The motivation for this project is to determine if news sentiment can be used to properly predict the price of cryptocurrencies. Another source of motivation is to try and understand the causes of such volatile price movements. Ultimately, if the ability to predict the future price of Bitcoin by news sentiment is plausible, it could be implemented into an investment strategy. While the project is currently focused on Bitcoin, it is quite easy to extend the functionality to other cryptocurrencies. The overall aim of this project is to attempt to answer the following research questions:
1. How does the news directly impact the immediate price of Bitcoin?
2. Is the news the driving factor in how Bitcoin is priced?

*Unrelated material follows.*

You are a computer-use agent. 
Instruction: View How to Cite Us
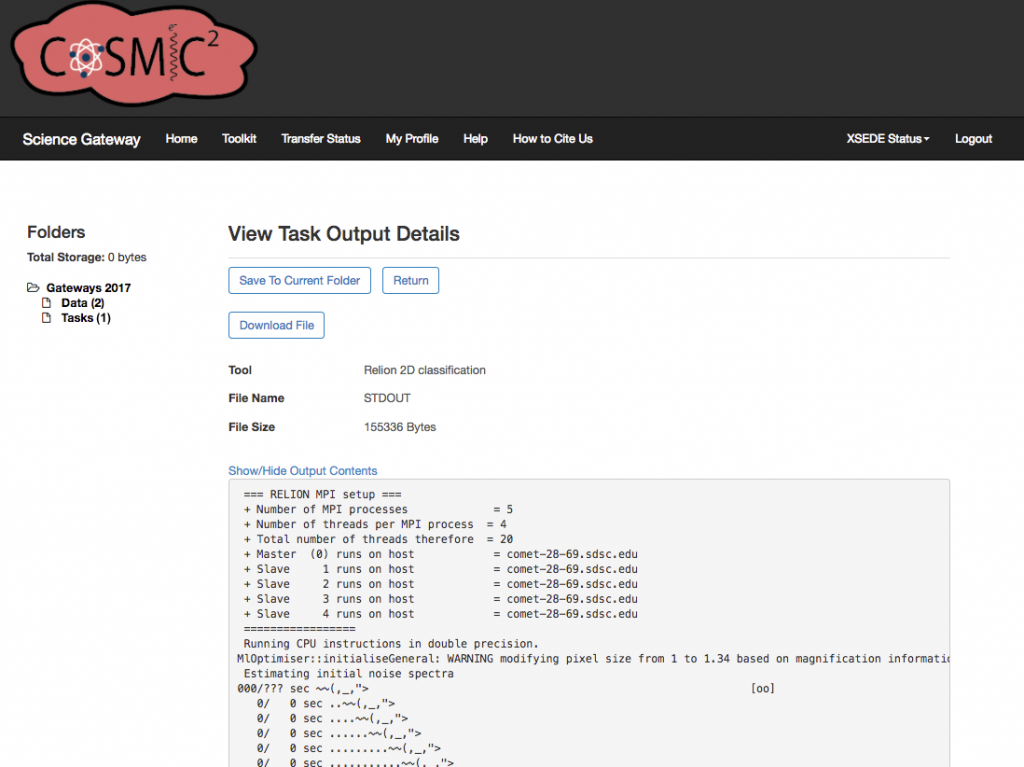552,139
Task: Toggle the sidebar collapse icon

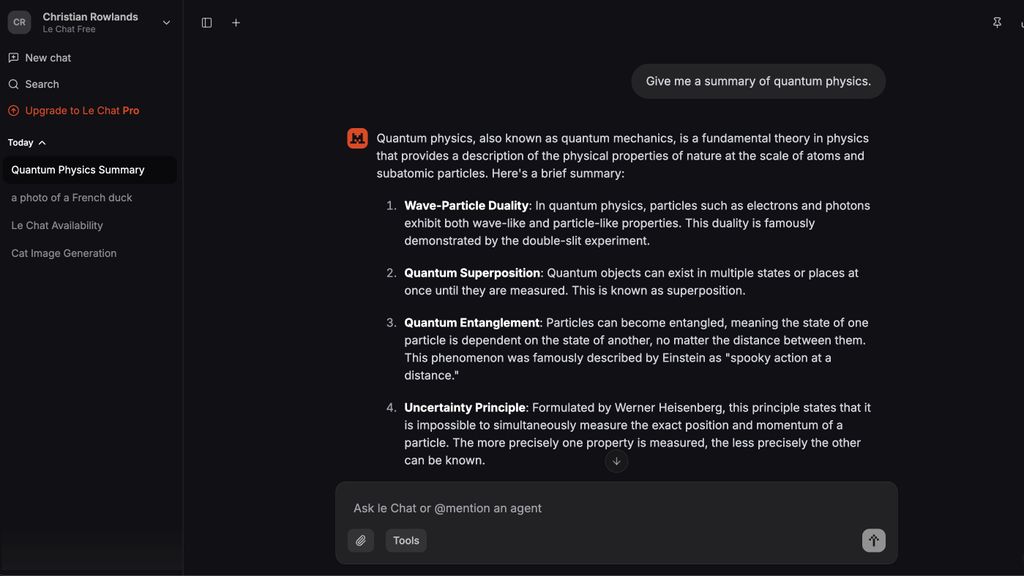Action: 206,22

3. Can news sentiment be used to accurately predict the future price of Bitcoin?
Python 3.6.1
Anaconda 3-4.4.0
Pandas 0.20.3
NLTK 3.2.5
Plotly 2.2.3
Developed on a Jupyter notebook.
This project has three sections:
To begin, both Bitcoin data and news articles related to Bitcoin will need to be extracted. Next, some cleaning will needed to be done to both datasets before the sentiment of the news articles can be analyzed. For determining if a particular news article has positive or negative sentiment, the price of Bitcoin (at the time the article is published) is compared with the price of Bitcoin at a pre-defined offset time. This analysis uses an offset parameter of 1 minute after the article has been published. So if the price of Bitcoin has an up-tick one minute after the article was published, the article will be considered positive sentiment, and vice versa. To build the classifier, I used a naive Bayes classifier (from the NLTK library) based on the words from the description of each article (more on this in a minute). The results are saved as .csv file and finally used here in the Jupyter notebook for visualization.
Below I have included the general workflow of the project, with an additional summary for each component:
from IPython.display import Image
Image(filename='final_project_pipeline.png')
import pandas as pd
pd.read_csv('coinbaseUSD.csv', names=['timestamp', 'price', 'amount']).tail()
pd.read_csv('news.csv', names=['author', 'description', 'popularity', 'published_at', 'source', 'title', 'url', 'url_image','nc', 'scraping_date']).tail()
pd.read_csv('bitcoin_data_min_tick.csv', names=['timestamp', 'price', 'amount']).tail()
pd.read_csv('news_data_min_tick.csv').tail()
The script sentimentAnalyzer.py is used to perform sentiment analysis on the news articles. Since the code is somewhat involved, and hundreds of lines long, I will leave it omitted here. For more info on Naive Bayes Classification, please visit here or view the source code directly. I will speak in detail about how classification is done for this project however and also the general process for building the predictive model.
How do we determine what is positive sentiment or negative sentiment? Traditional NLTK packages have some libraries that can determine the sentiment accuracy with a good degree of accuracy, such as Sentinet. For example, if an article has words like "good", "great, "awesome" it might be considered positive sentiment.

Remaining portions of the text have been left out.